● **Activity**: Could the entries below be transcribed word for word, with the pictures omitted?

....

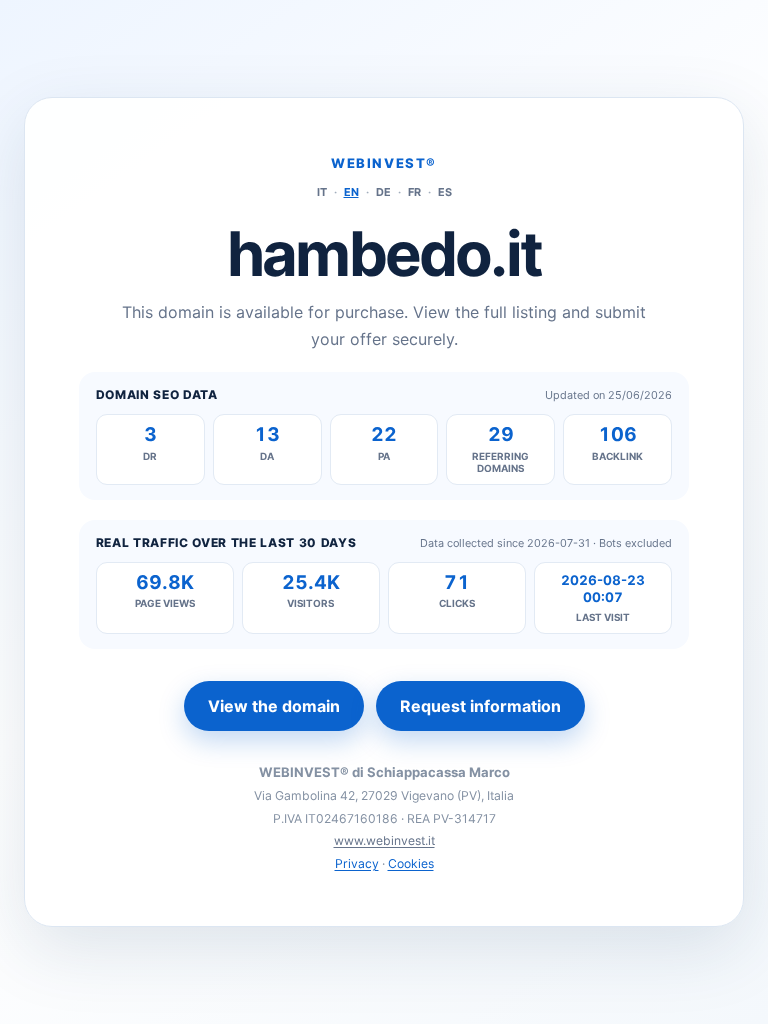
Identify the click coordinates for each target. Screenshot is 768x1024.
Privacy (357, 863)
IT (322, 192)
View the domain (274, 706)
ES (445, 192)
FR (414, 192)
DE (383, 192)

....

● **Written solution**:
Identify the click coordinates for each target. Screenshot is 768x1024.
Privacy (357, 863)
IT (322, 192)
View the domain (274, 706)
ES (445, 192)
FR (414, 192)
DE (383, 192)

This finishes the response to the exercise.